Der Antrag des Beschwerdeführers auf Gewährung von Prozesskostenhilfe wird zurückgewiesen.
Gründe
A. Der Beschwerdeführer ist der Vater des am 31.3.2001 geborenen Mündels. Die Ehe des Beschwerdeführers mit der Mutter des Mündels, deren Cousin er war, wurde am 2.9.2004 geschieden. Die Schwester des Beschwerdeführers ist mit dem Bruder der Mutter des Mündels verheiratet. Am 25.11.2004 tötete der Beschwerdeführer die Mutter des Mündels vor dessen Augen mit über 40 Messerstichen auf offener Straße, wofür ihn das LG Berlin am 21.9.2005 zu einer Freiheitsstrafe von zwölf Jahren verurteilte.
Das FamG Pankow/Weißensee entzog dem Beschwerdeführer mit Beschluss vom 26.11.2004 vorläufig die elterliche Sorge und bestimmte den Beteiligten zu 1 zum Vormund, der durch Verfügung des Vormundschaftsgerichts vom 13.12.2004 zum Vormund bestellt wurde. Den Antrag des Beschwerdeführers, den Bruder der Kindesmutter, seinen Schwager, zum Vormund auszuwählen, wies das FamG mit Beschluss vom 12.1.2005 zurück. Mit Beschluss vom 20.5.2005 entzog das FamG dem Beschwerdeführer die elterliche Sorge im Hauptsacheverfahren und ordnete Vormundschaft über das Mündel an.
Am 2.2.2006 hat der Beschwerdeführer erneut beantragt, den Bruder der Kindesmutter zum Vormund zu bestellen. Mit seinem weiteren Antrag vom 17.6.2006 hat der Beschwerdeführer verlangt, den Beteiligten zu 1 zu verpflichten, ihm eine Fotografie des Mündels neueren Datums zur Verfügung zu stellen. Das Vormundschaftsgericht hat diese Anträge mit Beschluss vom 5.9.2006 zurückgewiesen. Die Beschwerde vom 15.9.2006 hat das LG mit Beschluss vom 12.7.2007 hinsichtlich des Antrags auf Vormünderwechsel als unzulässig verworfen und im Übrigen zurückgewiesen. Hiergegen wendet sich der Beschwerdeführer mit seiner weiteren Beschwerde vom 16.8.2007. Er hat zudem Prozesskostenhilfe beantragt.
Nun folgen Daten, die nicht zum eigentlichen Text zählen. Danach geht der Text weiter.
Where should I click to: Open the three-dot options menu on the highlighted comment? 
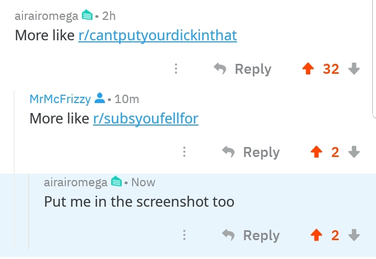[184, 235]
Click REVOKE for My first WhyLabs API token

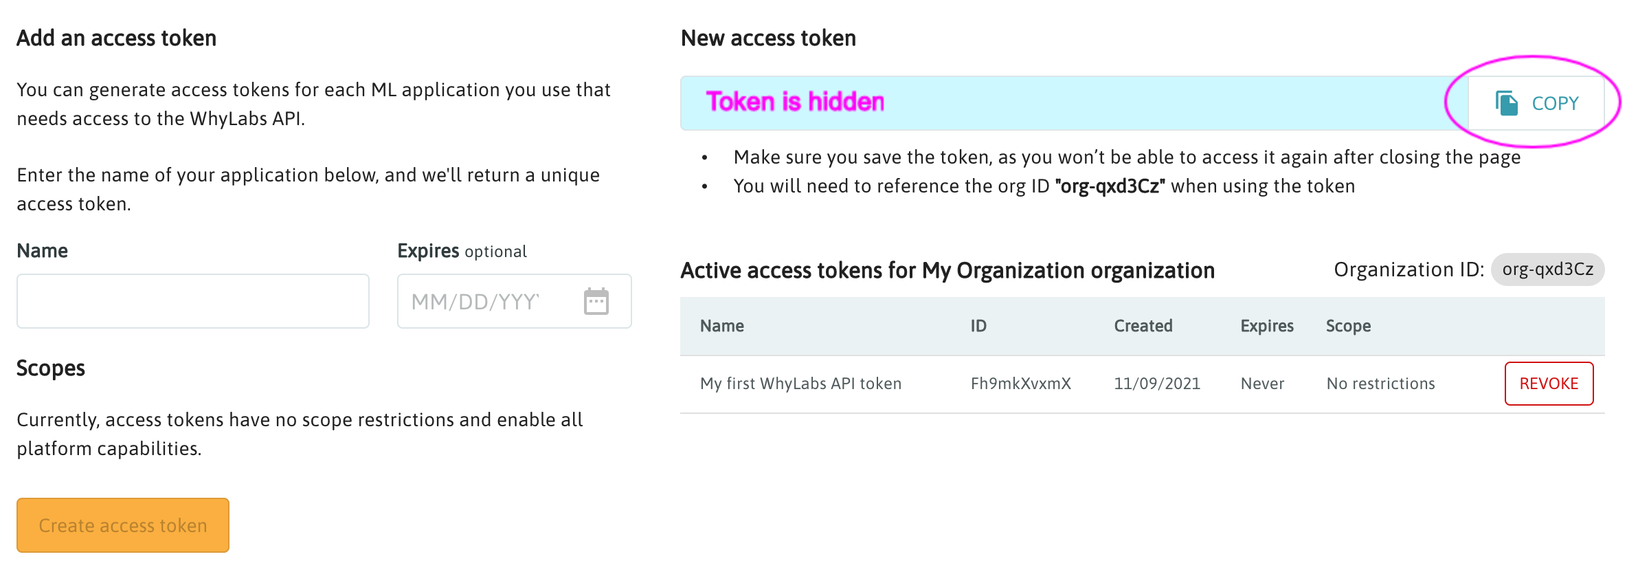click(1548, 383)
B.I. Die weitere Beschwerde ist zulässig, sie ist insbesondere formgerecht durch den Verfahrensbevollmächtigten des Beschwerdeführers erhoben worden, § 29 Abs. 1 S. 2 FGG. Die Befugnis des Beschwerdeführers zur Erhebung der weiteren Beschwerde folgt aus der Zurückweisung seiner Erstbeschwerde, ohne dass es hierfür auf deren Zulässigkeit ankommt (Meyer-Holz in Keidel/Kuntze/Winkler, FGG, 15. Aufl., § 27 Rz. 10).
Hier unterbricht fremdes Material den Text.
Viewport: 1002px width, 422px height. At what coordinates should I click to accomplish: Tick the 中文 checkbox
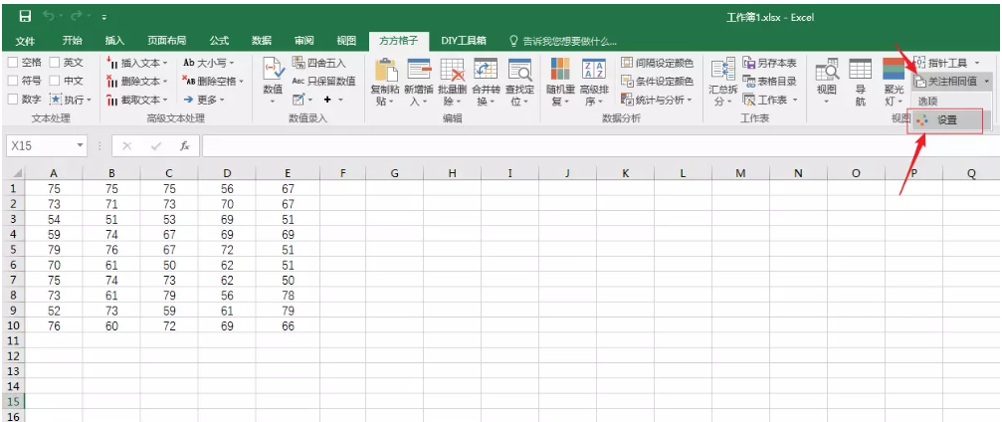[55, 81]
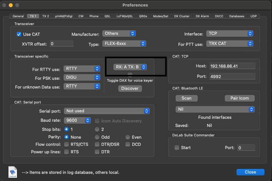Click the Pair Icom button
Viewport: 272px width, 181px height.
239,98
II. Die weitere Beschwerde hat in der Sache keinen Erfolg.
Allerdings folgt der Senat nicht der Auffassung des LG, soweit der Beschwerdeführer einen Wechsel in der Person des Vormunds begehrt, sei die Erstbeschwerde unzulässig. Zutreffend hat das LG die Erstbeschwerde hier aber auch für unbegründet gehalten (hierzu nachfolgend unter 1.).
Die Zurückweisung der Beschwerde im Übrigen durch das LG ist im Ergebnis rechtlich nicht zu beanstanden, §§ 27 Abs. 1 FGG, 546 ZPO. Ob die Begründung des LG zutreffend ist, kann dahinstehen. Die Entscheidung erweist sich jedenfalls bereits aus anderen Gründen als richtig, §§ 27 Abs. 1 S. 2 FGG, 561 ZPO (hierzu nachfolgend unter 2.).
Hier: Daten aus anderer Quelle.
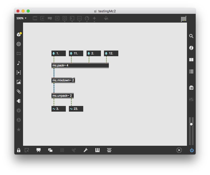Expand the dropdown under the clock toolbar icon
The image size is (210, 175).
[87, 22]
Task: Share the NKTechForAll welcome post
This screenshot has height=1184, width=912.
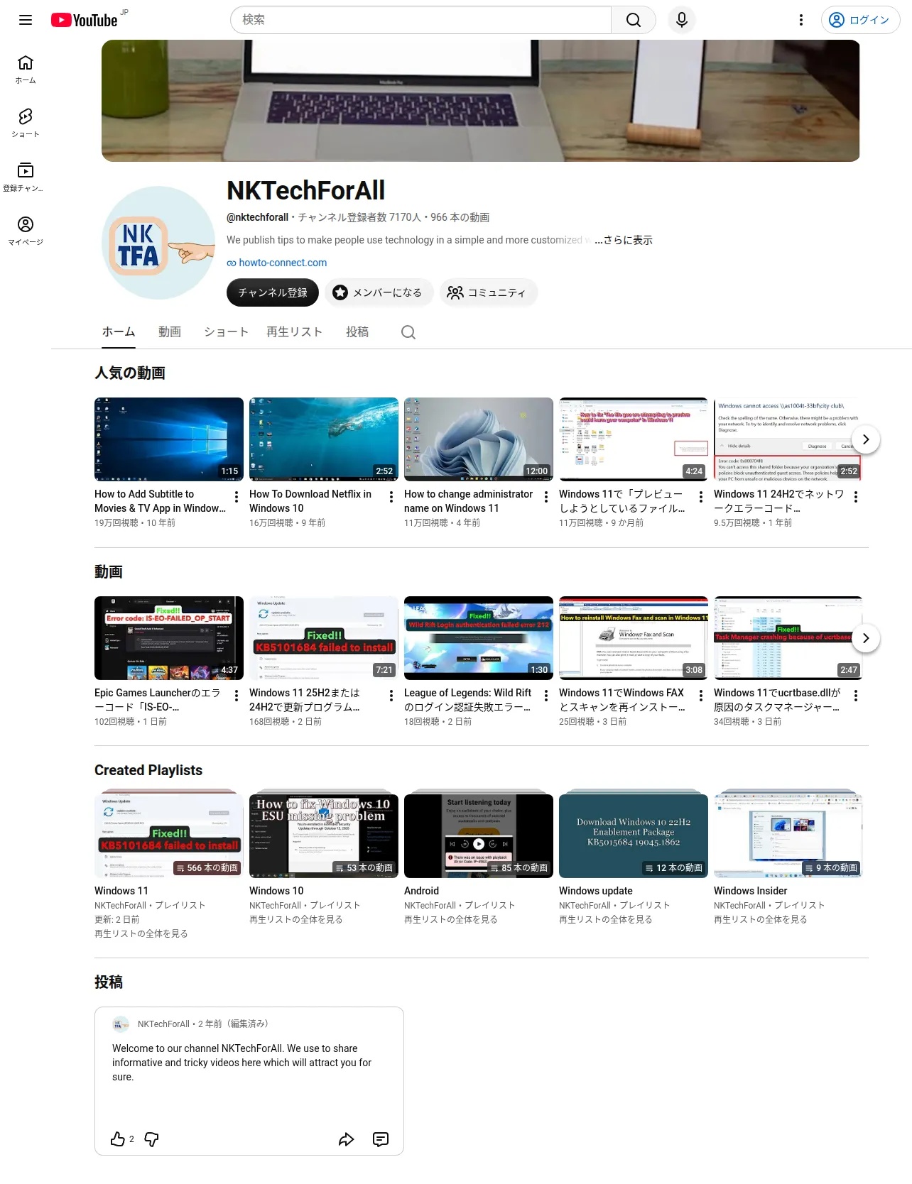Action: coord(346,1139)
1. Die gegen die Zurückweisung des Antrags auf Wechsel des Vormunds durch das Vormundschaftsgericht gerichtete (Erst-)Beschwerde war zulässig. Insbesondere war der Beschwerdeführer zur Erhebung der Beschwerde befugt.
a) Zutreffend hat das LG allerdings erkannt, dass die Beschwerdebefugnis nicht aus den Regelungen in § 20 Abs. 1 FGG herzuleiten ist. Der Beschwerdeführer wird durch die Entscheidung des Vormundschaftsgerichts nicht in eigenen Rechten beeinträchtigt, weil ihm die Personensorge für das Mündel entzogen worden ist und die Auswahl des Vormunds zu den Personensorgeangelegenheiten gehört (vgl. KG, Beschl. v. 28.7.1986 - 1 W 1780/86, NJW-RR 1986, 1331; KGJ, 47, 30, 31).
b) Die Beschwerdebefugnis folgt jedoch aus § 57 Abs. 1 Nr. 9 FGG. Danach steht die Beschwerde gegen eine Verfügung, die eine Entscheidung über eine die Sorge für die Person des Kindes oder des Mündels betreffende Angelegenheit enthält, jedem ...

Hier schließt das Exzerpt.